PROMPT:
Only one stretch of the data below is needed: the line with "[Favorisieren] (268, 563)" through the last line. Output it exactly and drop the pictures.

RECORDS FOR THE EXERCISE:
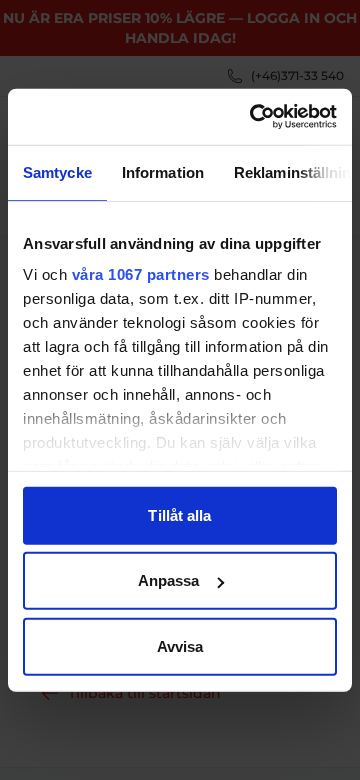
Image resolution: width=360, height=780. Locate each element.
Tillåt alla (179, 514)
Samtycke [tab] (57, 171)
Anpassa (169, 580)
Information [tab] (163, 171)
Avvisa (180, 645)
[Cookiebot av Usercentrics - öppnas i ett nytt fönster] (254, 117)
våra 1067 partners (141, 274)
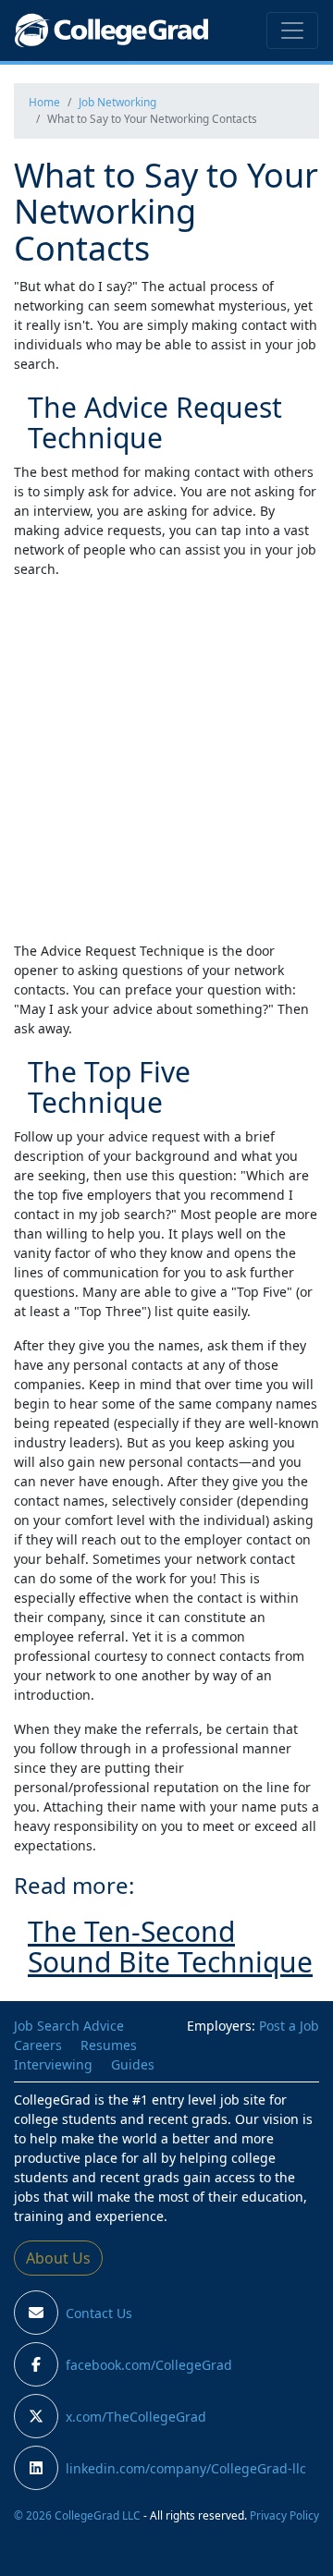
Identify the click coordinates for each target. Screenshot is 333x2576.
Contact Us (99, 2313)
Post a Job (289, 2025)
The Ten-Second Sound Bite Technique (170, 1946)
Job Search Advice (69, 2025)
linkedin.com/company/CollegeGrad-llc (186, 2468)
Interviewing (53, 2064)
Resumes (108, 2045)
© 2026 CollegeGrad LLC (77, 2515)
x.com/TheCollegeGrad (136, 2416)
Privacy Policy (284, 2515)
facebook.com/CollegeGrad (149, 2365)
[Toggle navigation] (292, 30)
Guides (132, 2064)
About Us (58, 2258)
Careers (38, 2045)
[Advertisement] (166, 759)
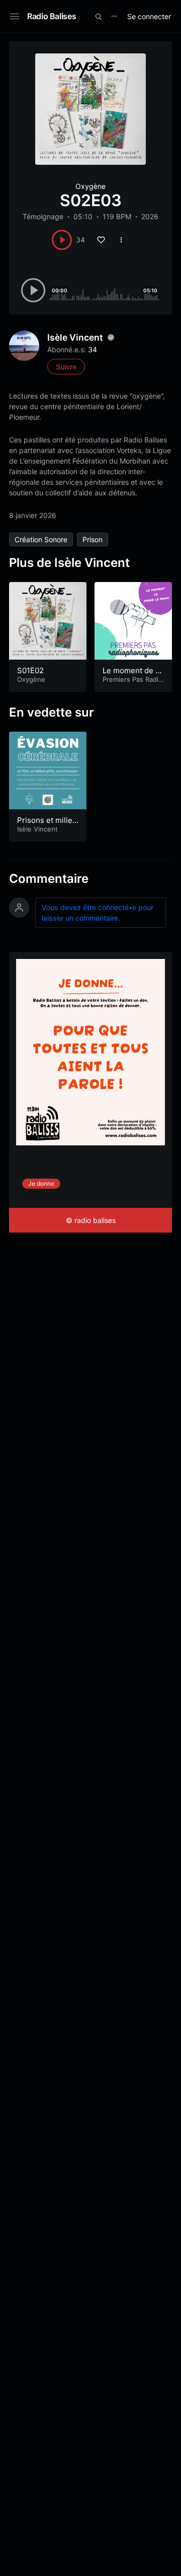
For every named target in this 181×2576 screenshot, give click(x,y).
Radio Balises (51, 16)
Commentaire (48, 878)
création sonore (41, 539)
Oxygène (90, 186)
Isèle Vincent (75, 337)
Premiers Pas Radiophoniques (132, 683)
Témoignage (43, 216)
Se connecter (149, 16)
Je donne (41, 1183)
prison (92, 539)
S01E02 (30, 670)
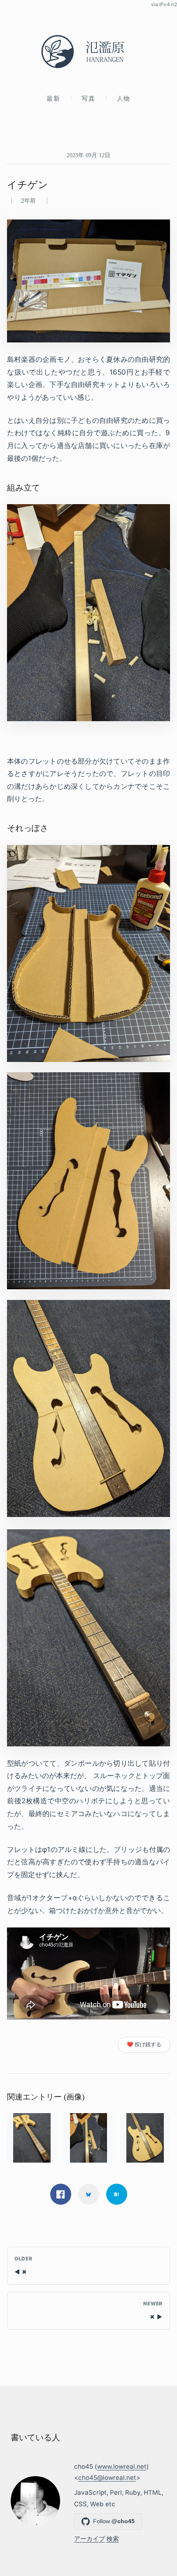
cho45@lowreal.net (107, 2478)
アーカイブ (89, 2539)
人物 (123, 98)
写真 (88, 98)
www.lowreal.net (122, 2466)
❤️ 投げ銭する (144, 2044)
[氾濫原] (88, 51)
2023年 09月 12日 (88, 155)
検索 (113, 2539)
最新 (53, 98)
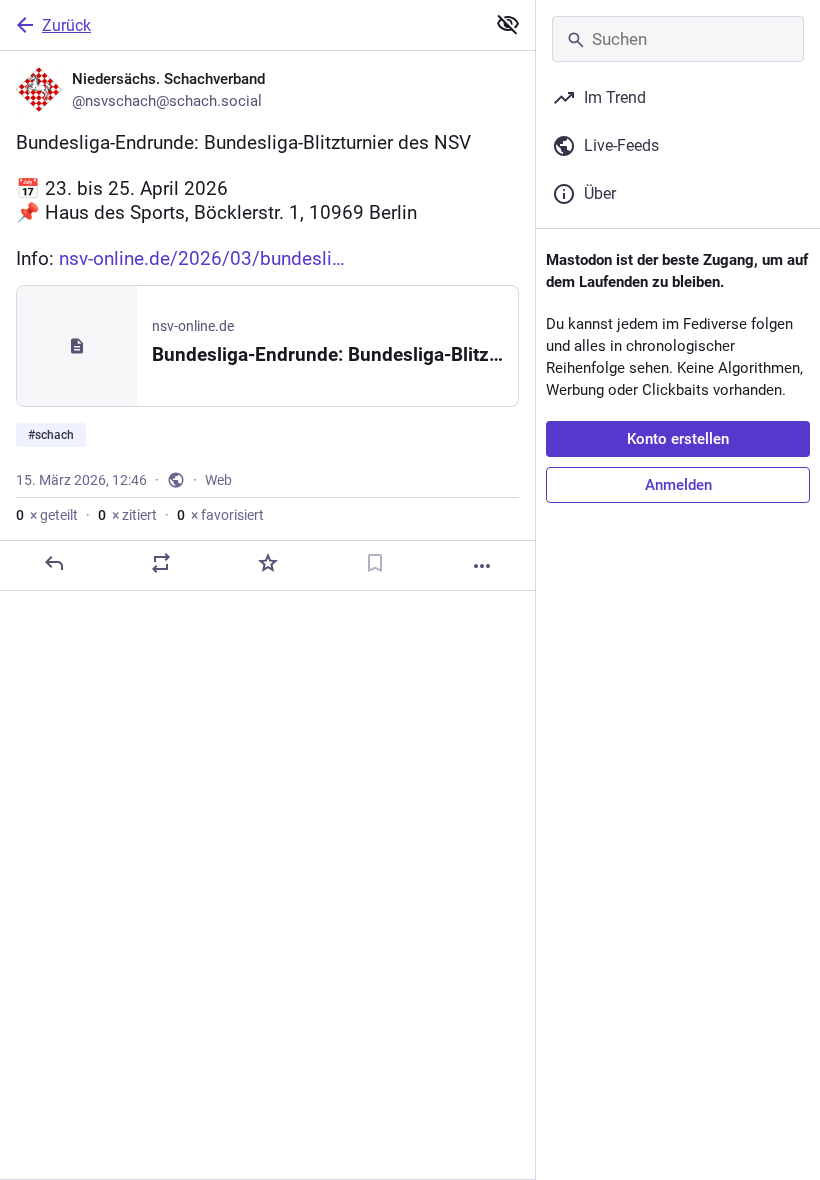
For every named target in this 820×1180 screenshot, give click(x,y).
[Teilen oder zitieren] (161, 563)
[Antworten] (54, 563)
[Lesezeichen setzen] (375, 563)
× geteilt (47, 515)
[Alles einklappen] (508, 24)
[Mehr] (482, 566)
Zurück (66, 25)
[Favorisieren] (268, 563)
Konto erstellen (678, 439)
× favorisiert (220, 515)
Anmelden (678, 485)
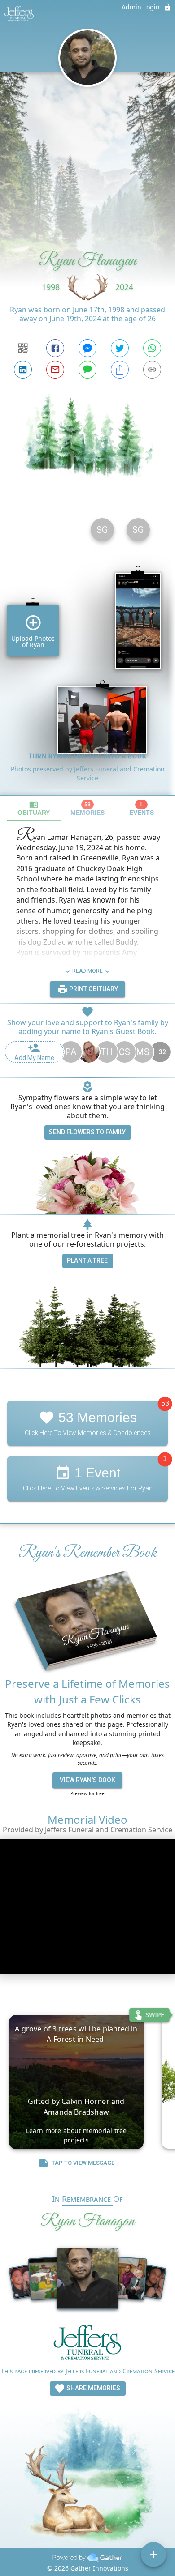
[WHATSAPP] (152, 348)
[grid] (87, 652)
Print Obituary (93, 988)
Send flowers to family (87, 1132)
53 (165, 1403)
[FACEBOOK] (55, 348)
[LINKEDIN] (23, 370)
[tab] (34, 808)
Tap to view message (83, 2163)
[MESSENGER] (87, 348)
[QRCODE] (23, 348)
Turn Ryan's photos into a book (88, 756)
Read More (87, 971)
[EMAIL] (55, 370)
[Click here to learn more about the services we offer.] (87, 2345)
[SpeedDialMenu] (153, 2554)
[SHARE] (120, 370)
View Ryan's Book (87, 1780)
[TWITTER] (120, 348)
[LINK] (152, 370)
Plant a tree (87, 1260)
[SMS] (87, 370)
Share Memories (92, 2388)
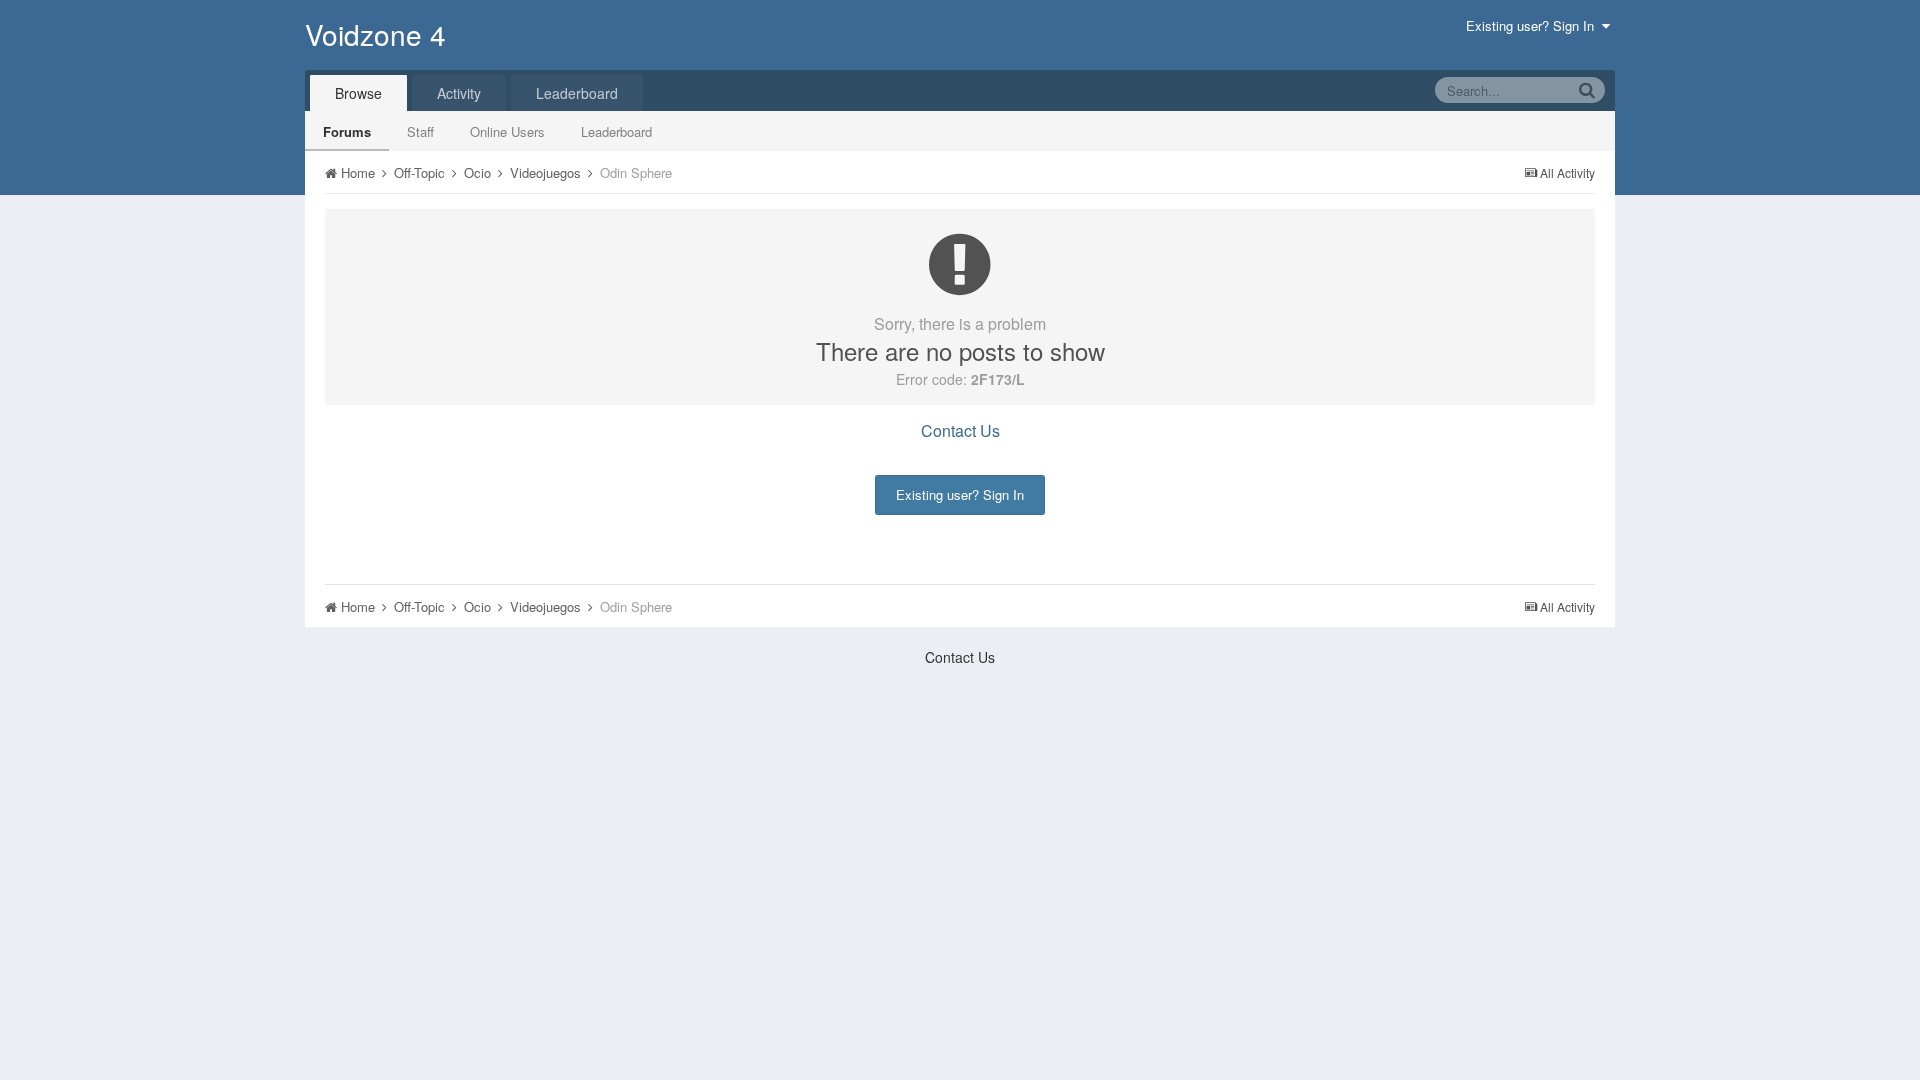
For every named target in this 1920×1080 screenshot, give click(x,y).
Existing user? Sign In (1534, 25)
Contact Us (960, 430)
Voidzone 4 (375, 34)
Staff (420, 131)
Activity (459, 93)
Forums (347, 131)
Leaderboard (616, 131)
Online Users (507, 131)
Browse (358, 93)
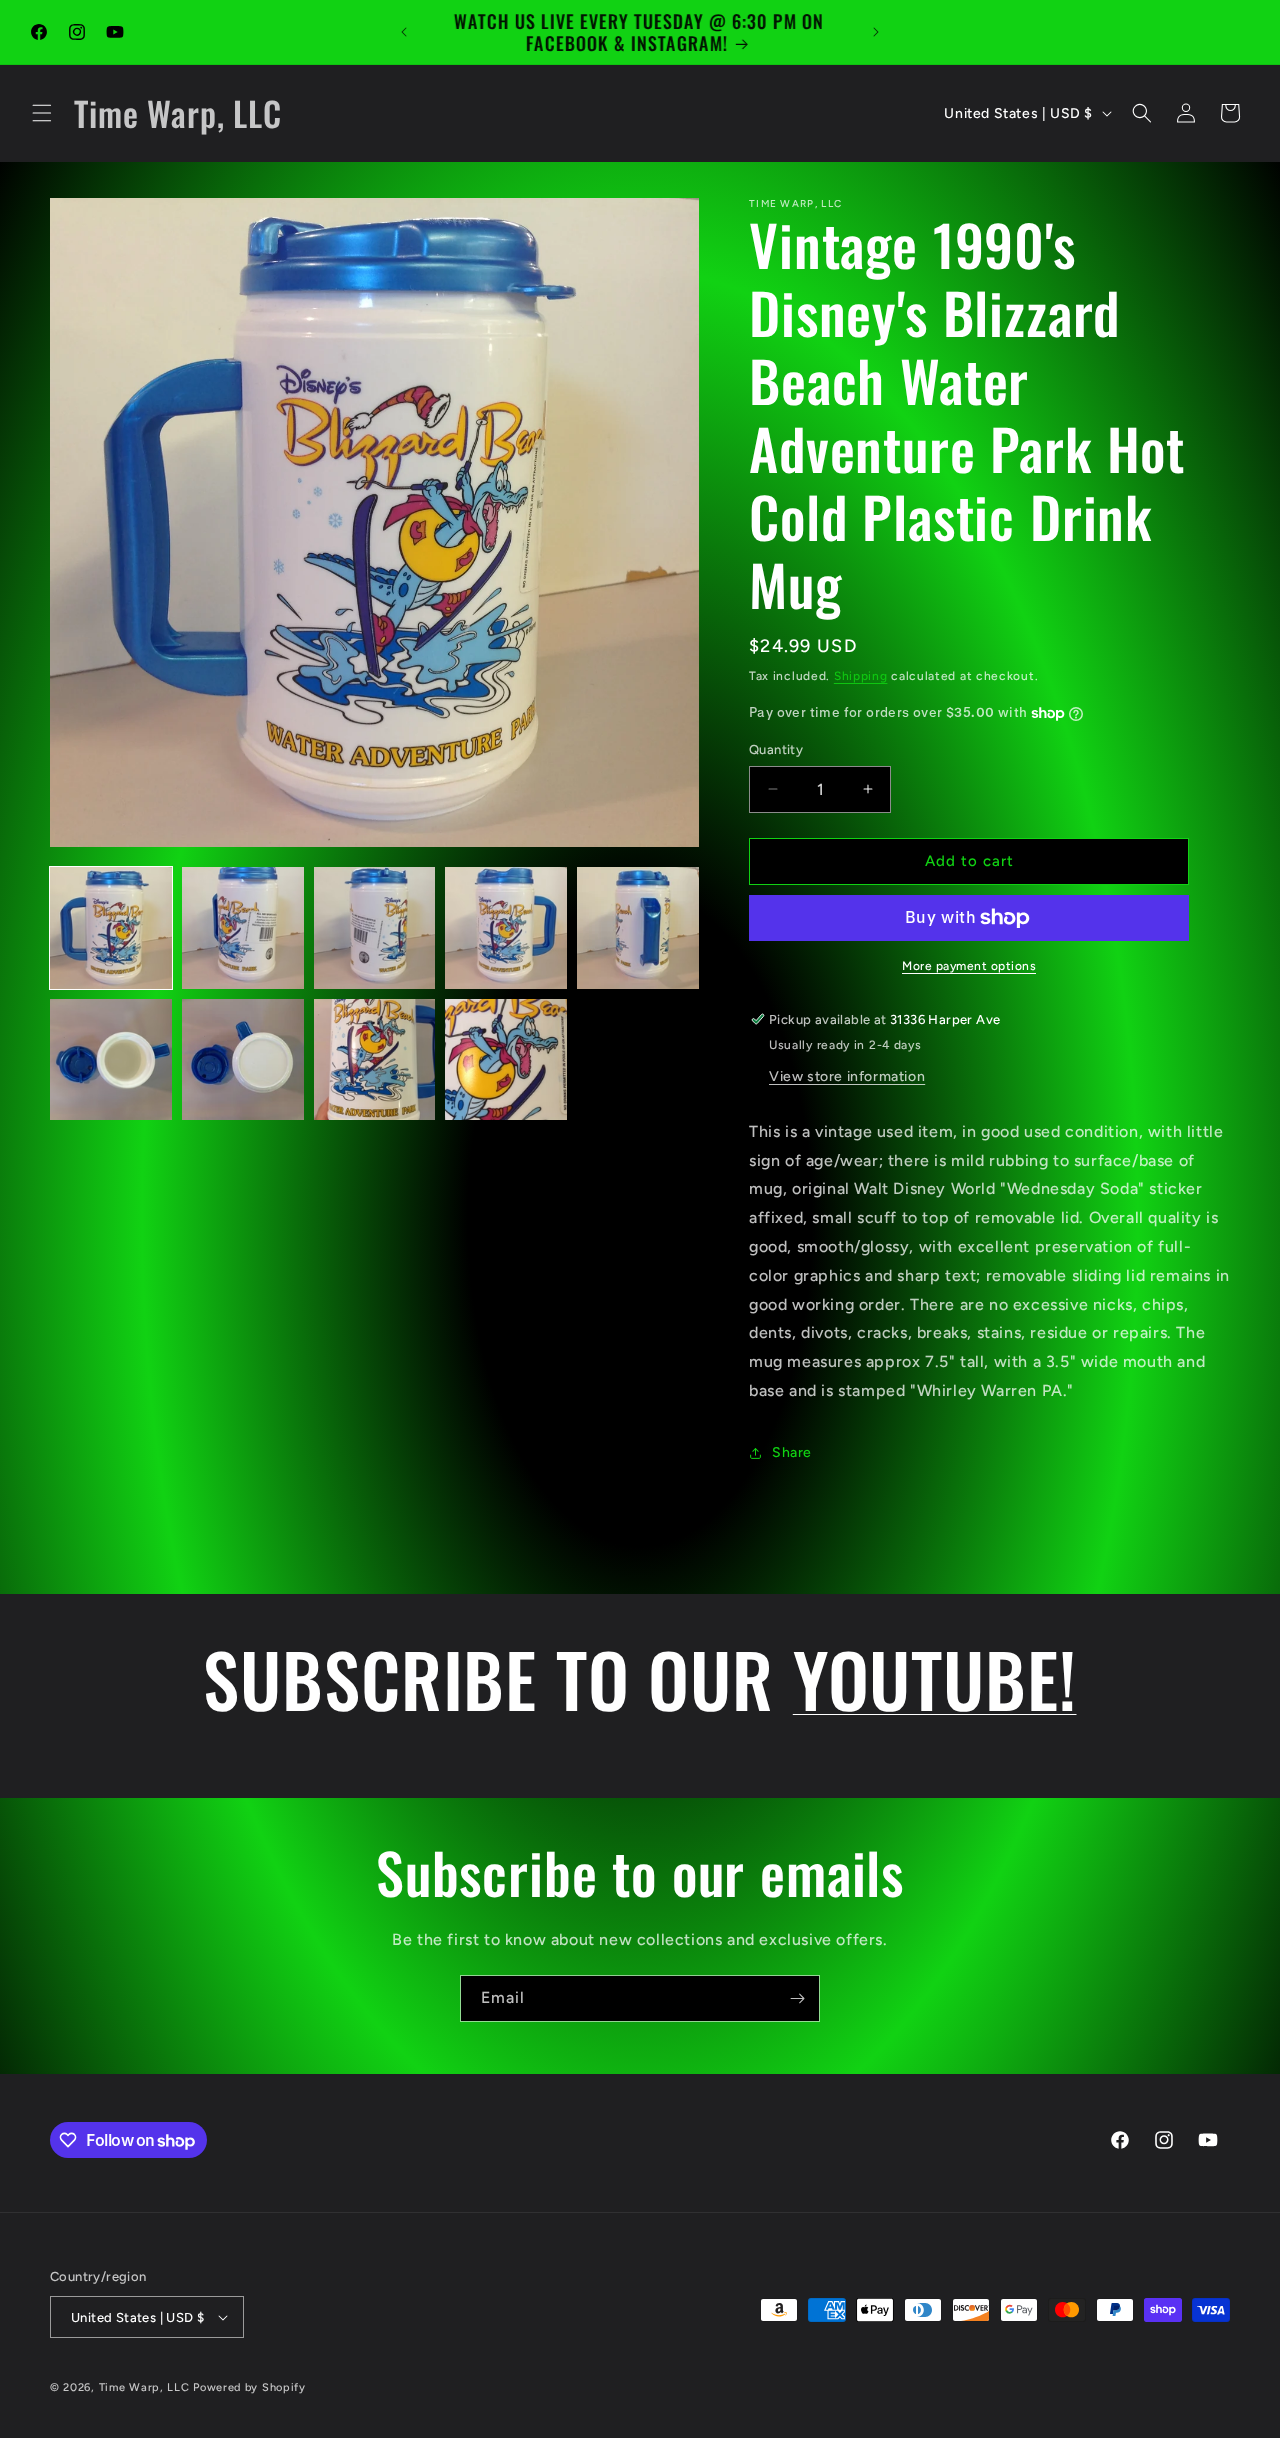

RESPONSE:
[Favorisieren] (268, 563)
Konto erstellen (678, 439)
× favorisiert (220, 515)
Anmelden (678, 485)
[WHATSAPP] (152, 348)
[grid] (87, 652)
Print Obituary (93, 988)
Send flowers to family (87, 1132)
53 (165, 1403)
[FACEBOOK] (55, 348)
[LINKEDIN] (23, 370)
[tab] (34, 808)
Tap to view message (83, 2163)
[MESSENGER] (87, 348)
[QRCODE] (23, 348)
Turn Ryan's photos into a book (88, 756)
Read More (87, 971)
[EMAIL] (55, 370)
[Click here to learn more about the services we offer.] (87, 2345)
[SpeedDialMenu] (153, 2554)
[SHARE] (120, 370)
View Ryan's Book (87, 1780)
[TWITTER] (120, 348)
[LINK] (152, 370)
Plant a tree (87, 1260)
[SMS] (87, 370)
Share Memories (92, 2388)
For every named target in this 1920×1080 screenshot, give click(x,y).
Existing user? Sign In (1534, 25)
Contact Us (960, 430)
Voidzone 4 (375, 34)
Staff (420, 131)
Activity (459, 93)
Forums (347, 131)
Leaderboard (616, 131)
Online Users (507, 131)
Browse (358, 93)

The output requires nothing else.